Why keep discussing distressing NDEs?
24 Sunday Mar 2013
Over the past few months, a pattern has been emerging in the comments to these blog posts and in my emails. I have been seeing expressions of discomfort and even anger about this discussion of distressing NDEs, based on the idea that the NDEs represent institutional and/or cultural abuse. The vocabulary includes words such as “falsity,” “manipulation,” “intimidation,” “coercion,” “judgmentalism,” “control.” One respected reader wonders why the discussion even needs to be continued, why it gives the forces of oppression such attention rather than outright denunciation.
Let me say again: “For several months now, these blog posts have been steps on a journey to get down underneath all the preconceptions and assumptions, all the theories and doctrines, and ask, ‘What is bedrock?’ Is it possible to get beyond overlays of supposition to something so simple I am able to trust it? Can we begin to see near-death experiences through lenses other than doctrinal or disbelieving?”
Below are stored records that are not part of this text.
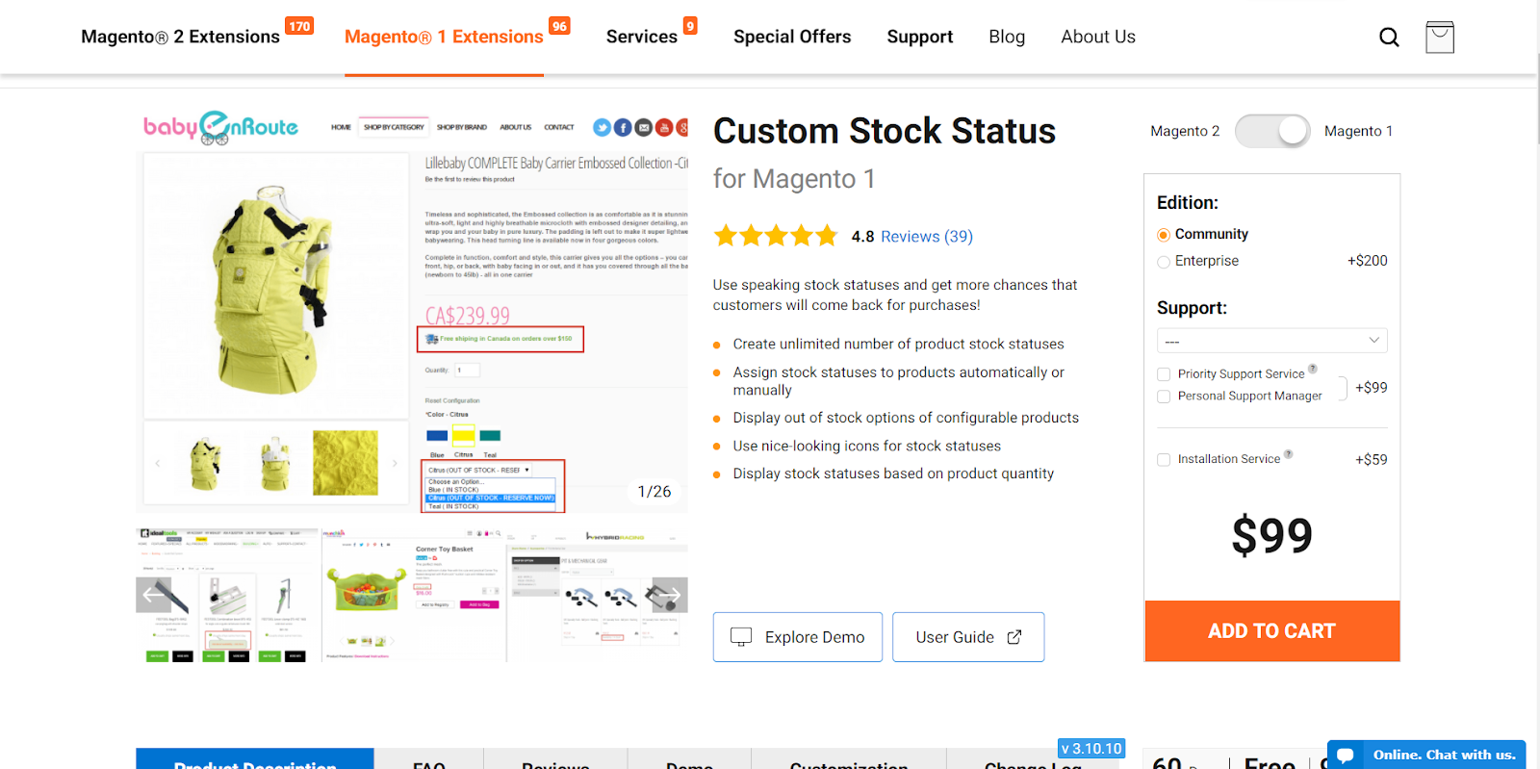
Task: Switch to the FAQ tab
Action: pyautogui.click(x=429, y=760)
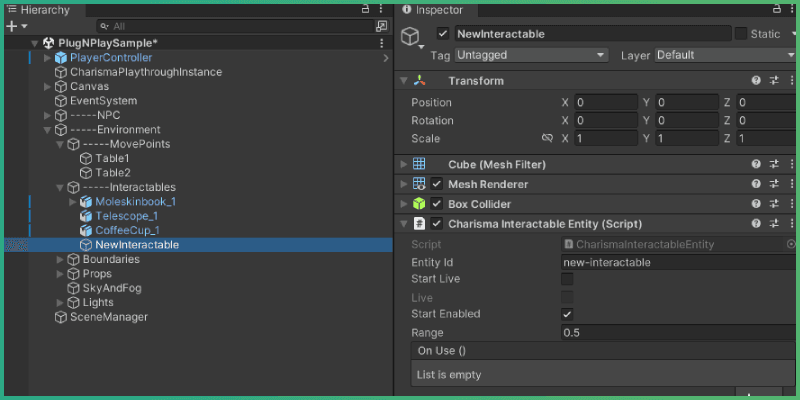800x400 pixels.
Task: Click the scale constrain proportions link icon
Action: (x=547, y=138)

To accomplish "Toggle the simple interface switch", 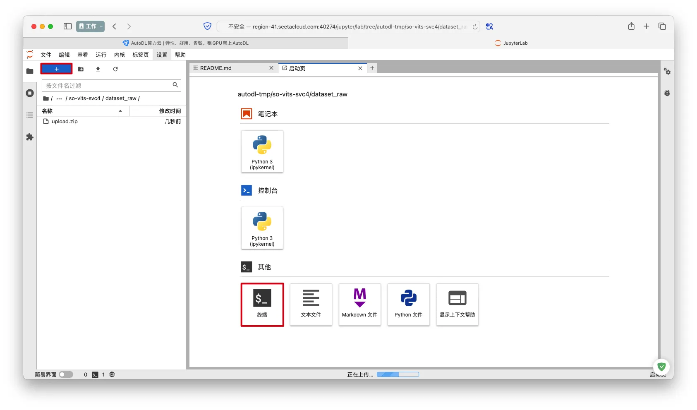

To clarify why I say that dogmatics are the last step in the journey, please bear with me through what may seem a bit of tedium. Like lots of foundational stuff, these next three paragraphs may seem obvious, but they bear specifying.
A person having a near-death experience is registering a real experiential event; that is, it is very real as an experience, with related consequences. NDEs are internal, subjective, and involuntary, the product of the human imaginal system; they are not consciously “made up.” Their content may have observable connection to the person’s culture and beliefs, or it may be thoroughly unfamiliar and without precedent.
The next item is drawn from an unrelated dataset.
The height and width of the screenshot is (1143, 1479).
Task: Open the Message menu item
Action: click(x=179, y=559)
Because it occurs at a specific time moment in the life of a person, the instant the time moment passes, the NDE becomes not an experience but a memory. When the memory is put into words, the telling is not the original experience but is automatically organized as a story.
The NDE cannot be known to anyone else as it is remembered by the experiencer, who shapes the story according to the NDE’s original emotional tone and whatever interpretation the person may have perceived during the experience. Additional meanings may be added later, as the story is processed by the experiencer and those who hear it. Eventually, it will take its place either within a local system of cultural dogma or as an outlier having no recognized explanation.
These distinctions matter.
In other words, I see at least five stages in the life cycle of discussion about NDEs:
Experiencing – Reporting– Interpreting – Assigning meaning – Dogmatizing
The first three stages involve only the experiencer, who may participate in all five. Public opinion, especially the promulgation of any ideological or religious doctrine, enters with the final two stages and is limited to them.
My point in these last few posts has been simple, perhaps sometimes infuriatingly so: The existence of near-death experiences and their relatives is not cultural oppression; at their early stages, they are a universal human experience. I want to get as close as possible to an answer. That I do not expect a complete understanding is irrelevant; I need more than what is here now.
Saying that a distressing NDE is primarily an example of religious manipulation or an effort at institutional control puts a very big cart in front of this horse. The recent comments arise from elements of Dogmatism (stage 5) to which they quite rightly object, and read those conclusions, however flimsy or hurtful, back into the Experience (stage 1). Yet we get to dogmatisms only by going through the experience first, and in these blog posts I am parsing out the NDE itself and its very earliest stages. It is like finding the tiger in a photo of jungle leaves and flowers; the only way to find it may be by taking the picture apart one leaf at a time.
Any attempt to explain an NDE comes after the experience itself. NDEs do not originate as words and stories but as images and emotions, the raw materials of experience; they do not originate in religious dogma or cultural ideologies, though their interpretation typically ends there. The original NDE cannot be evaluated in terms of end stages. Manipulation, coercion, control—the whole range of power plays—are effects as much as are post-NDE psychic sensitivities or PTSD. For many of us, this is new information, and powerful. It takes time to soak in.
I put up the post about delogs not to be sensationalist, nor to be critical of shamanic visions in rural Buddhist folklore, nor to say anything about institutional religion. I was not making a post-modern statement about power or human shadow. I wanted readers to meet a close relative of Western NDEs, one with similarities and differences, one with an ancient heritage. It is one step on this journey.